Fall is time for soup! Have you noticed that you get a hankering for soup when the weather gets colder? I’m going to show you how to whip up a quick and satisfying soup while you get ready for work in the morning. Or anytime.
Soup Pot, preferably 6-8 quart. Or instant pot.
Knife and cutting board
Big spoon for stirring
Garlic if wanted
Bell pepper if wanted
other veggies: squash, zucchini, green beans, canned tomatoes, cabbage, or whatever else you have on hand or want to eat.
Olive Oil or other oil or fat such as bacon fat, butter, or lard
a liter or quart of homemade chicken or bone broth, or canned broth or bone broth
water in equal amount to broth
salt, pepper, and whatever other seasonings you want (see below)
optional: rice, barley, or other grain or pasta in small pieces
optional: cooked chicken or other meat
Chop your onion, carrot, celery and optional bell pepper into 1/2 inch squares. Mince or press garlic.
Heat your oil or fat in the big pot and sauce your chopped veggies with a little salt till they are getting cooked. Throw in the garlic.
Cut up the rest of your veggies into larger chunks and drop them in with a little salt and pepper and stir them around till they get warmed up a bit.

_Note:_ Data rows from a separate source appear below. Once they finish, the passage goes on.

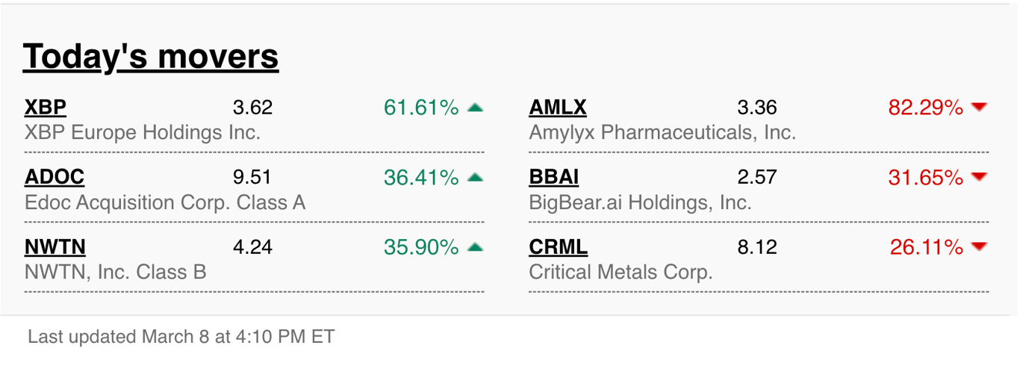Screen dimensions: 1020x366
Task: Click the red down arrow beside AMLX
Action: [980, 108]
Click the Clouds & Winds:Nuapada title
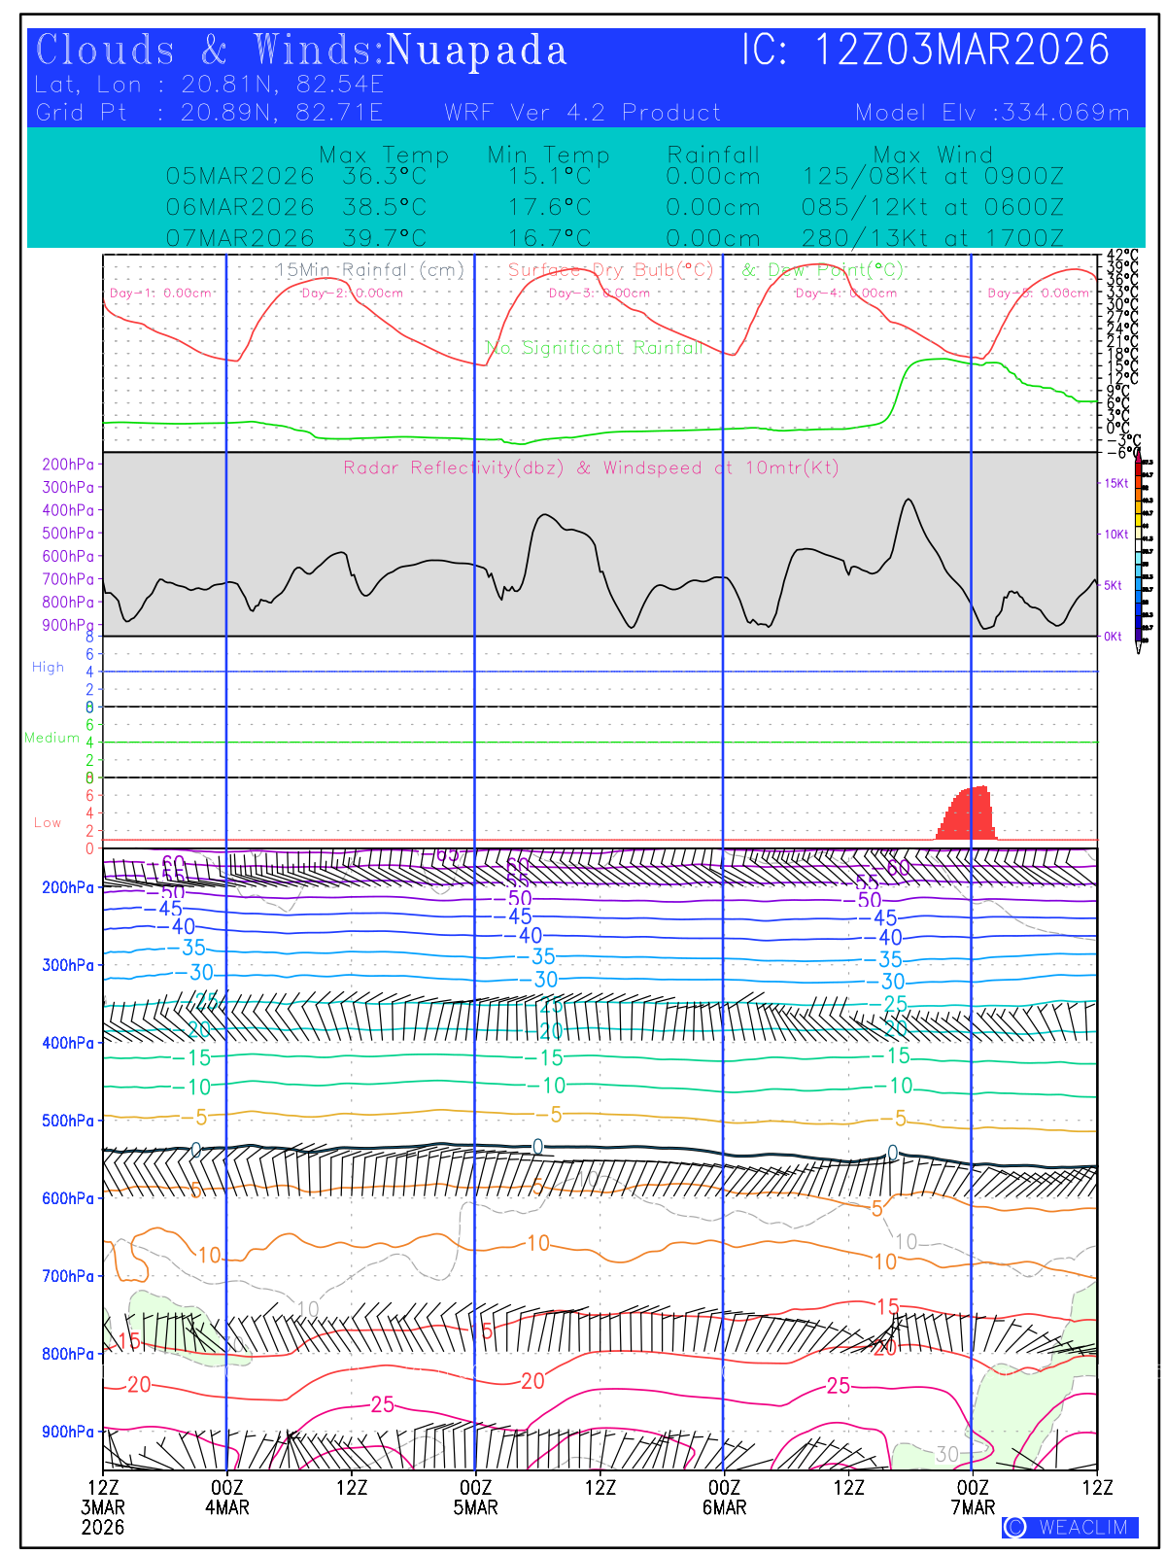 coord(301,51)
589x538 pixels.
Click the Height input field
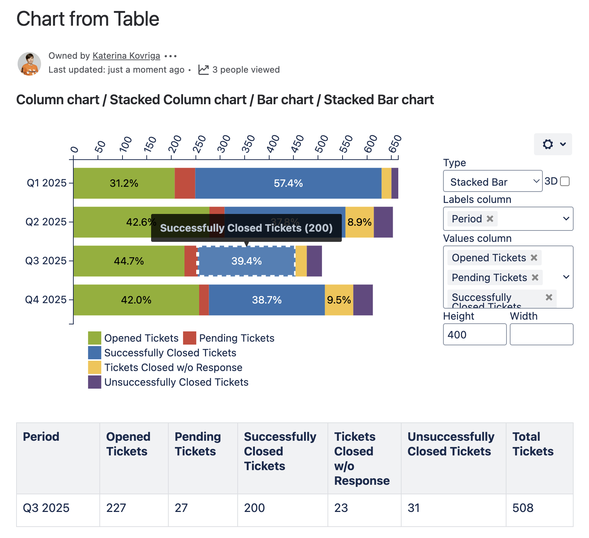(475, 334)
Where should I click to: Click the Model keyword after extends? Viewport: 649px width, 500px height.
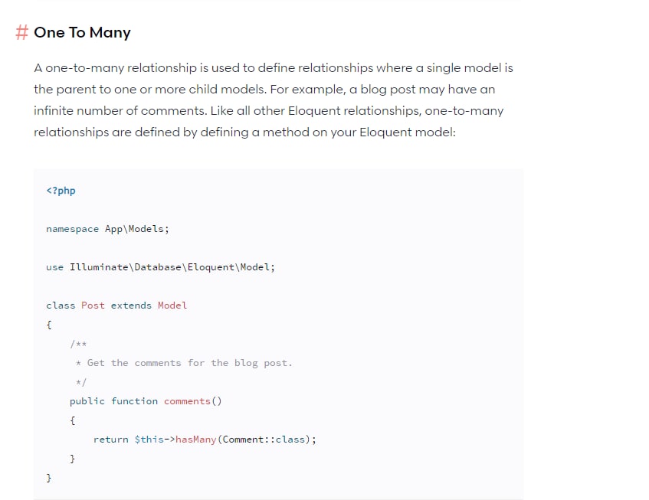point(172,306)
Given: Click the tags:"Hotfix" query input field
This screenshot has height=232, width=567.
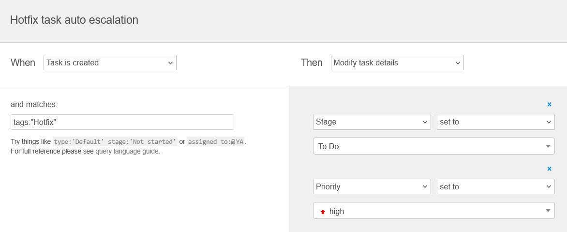Looking at the screenshot, I should pos(122,122).
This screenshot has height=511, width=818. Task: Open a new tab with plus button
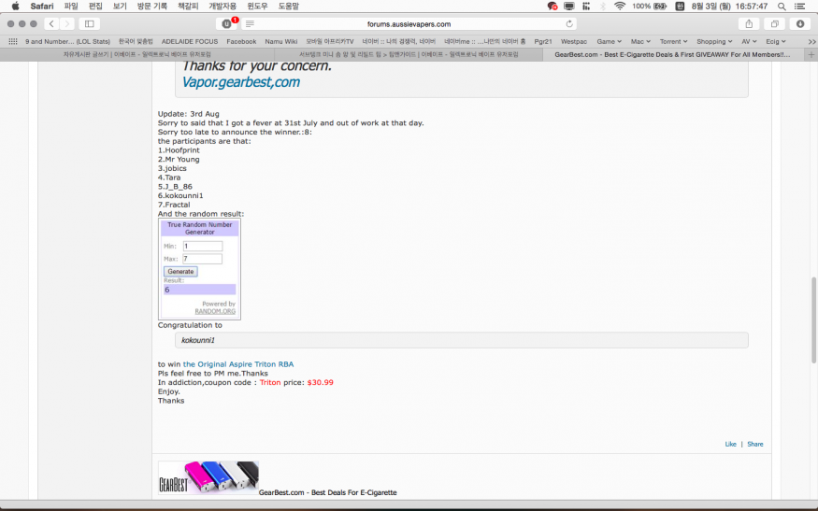point(811,54)
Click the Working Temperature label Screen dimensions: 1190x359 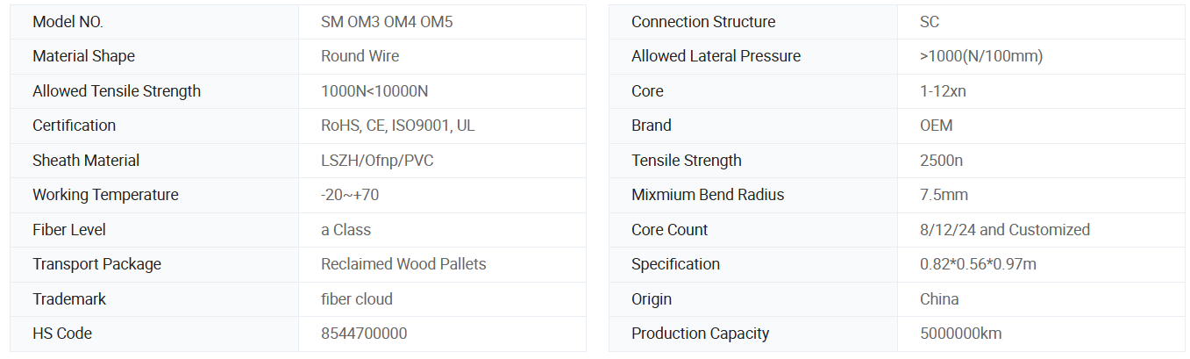pos(105,195)
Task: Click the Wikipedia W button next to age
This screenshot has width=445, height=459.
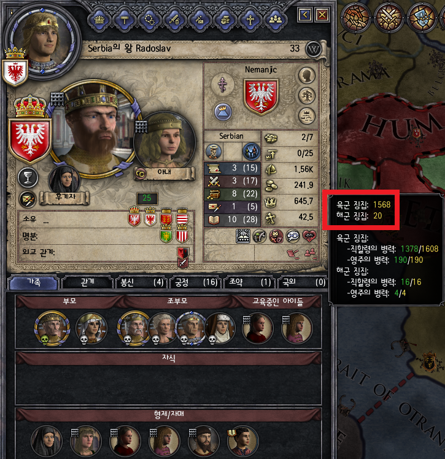Action: pos(313,50)
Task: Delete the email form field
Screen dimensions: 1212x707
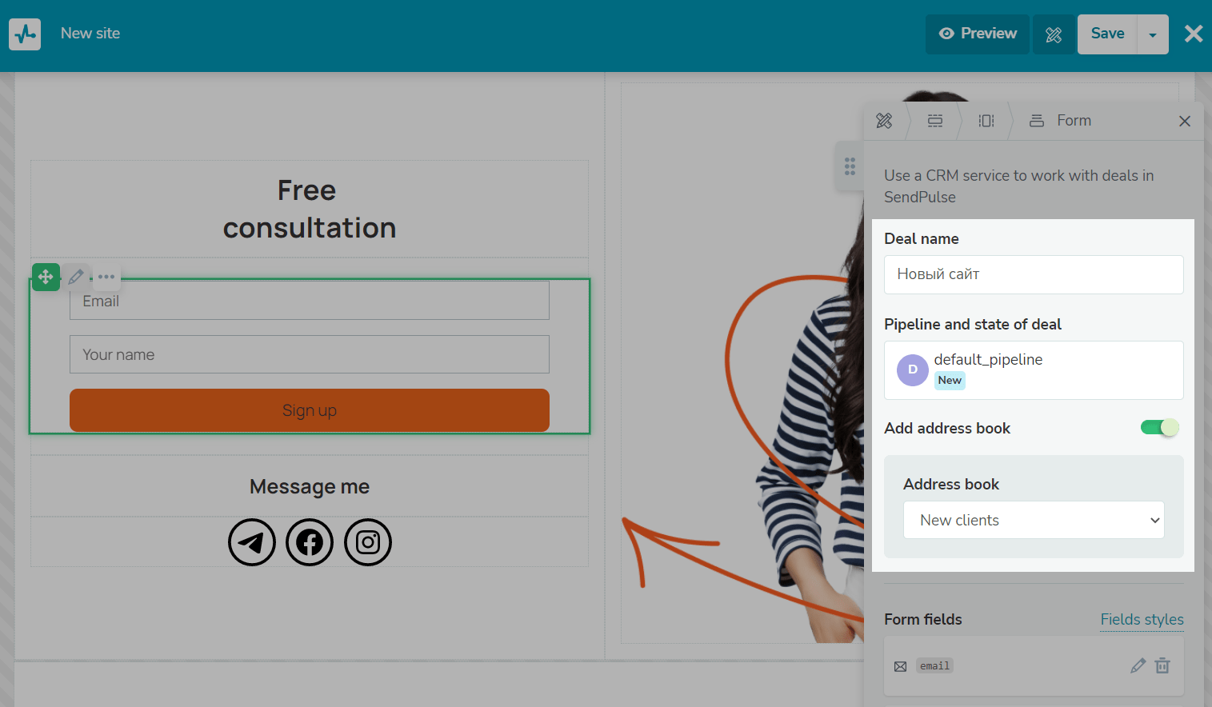Action: point(1162,665)
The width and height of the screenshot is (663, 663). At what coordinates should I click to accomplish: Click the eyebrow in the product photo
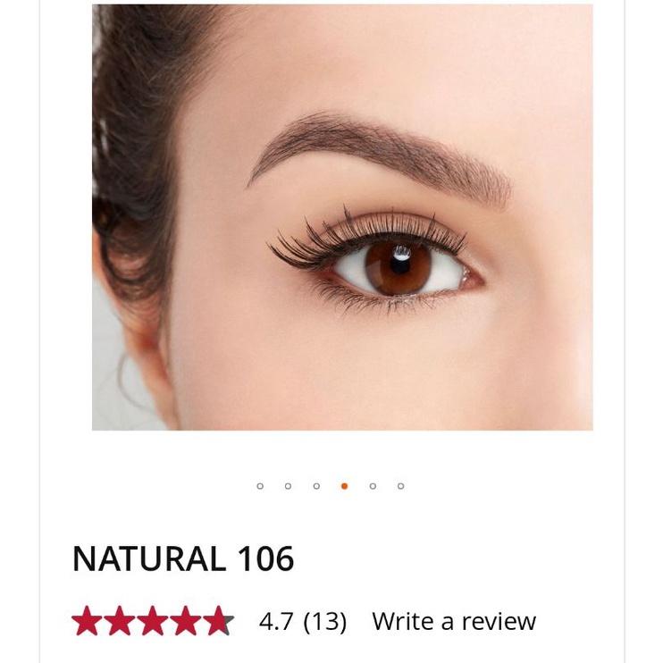click(x=380, y=159)
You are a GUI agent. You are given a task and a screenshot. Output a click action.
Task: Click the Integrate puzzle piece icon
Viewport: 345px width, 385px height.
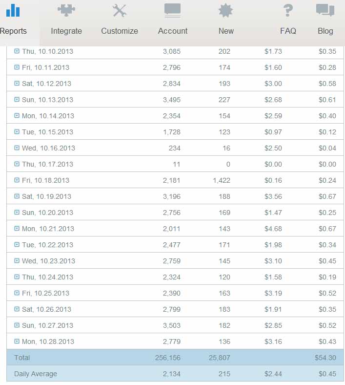coord(66,10)
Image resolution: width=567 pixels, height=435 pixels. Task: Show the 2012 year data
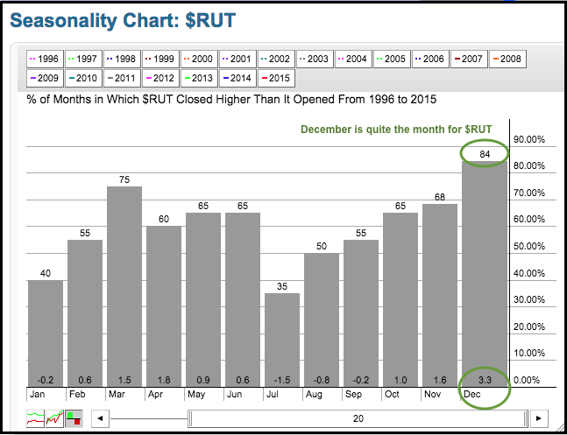(x=161, y=77)
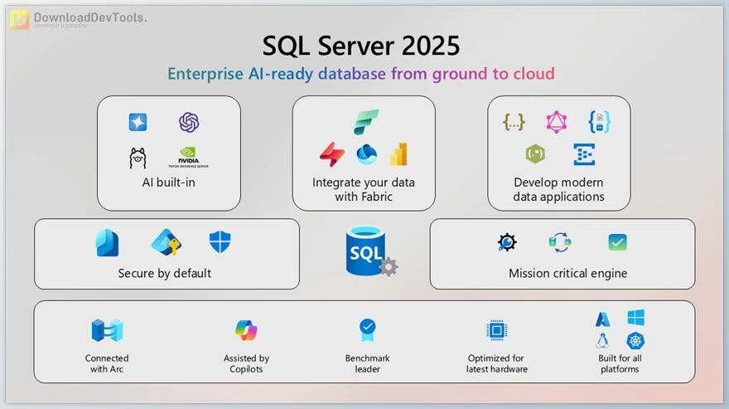Image resolution: width=729 pixels, height=409 pixels.
Task: Click the Windows logo icon
Action: [x=635, y=318]
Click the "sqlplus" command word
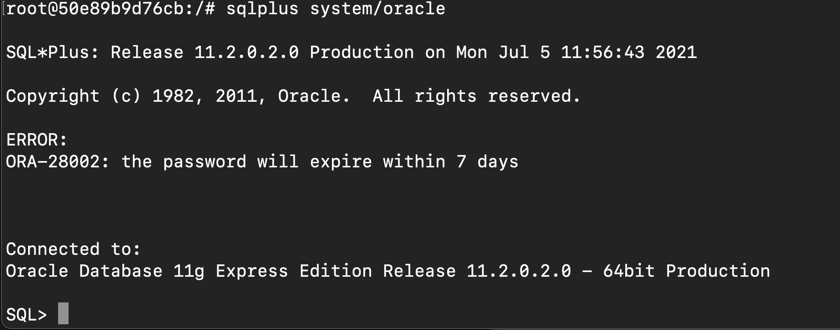Image resolution: width=840 pixels, height=330 pixels. click(262, 9)
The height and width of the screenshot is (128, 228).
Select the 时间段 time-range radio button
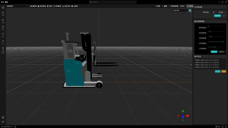click(x=217, y=12)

Pour in your broth and some water to cover everything and then up to about 2-3 inches above the veggies.
Bring the whole thing to a simmer on medium high and cook on low about 10 minutes. Then add your grain or pasta if desired, and meat if desired.
Simmer the pot about another 15 minutes on medium low till grain or pasta is cooked through. Adjust the seasonings.
This is the point at which you could go in a number of directions by adjusting seasonings:
For Italian: add canned tomatoes, basil, oregano, and thyme
For Mexican: add canned tomatoes or tomato paste, cumin, chili powder, and mexican oregano
For Japanese: season with soy sauce and fish sauce.
For Thai: add a can of coconut milk,
Lemongrass, Kafir lime leaf, fish sauce to taste, or curry powder
Add seasonings to your liking, simmer a little longer. You could puree the whole thing before adding meat and grain. You could have just vegetables with no meat or grain. You could make it vegetarian without meat and maybe add tofu or egg for protein. The variations are endless. Look in your fridge and see what you’ve got and go for it!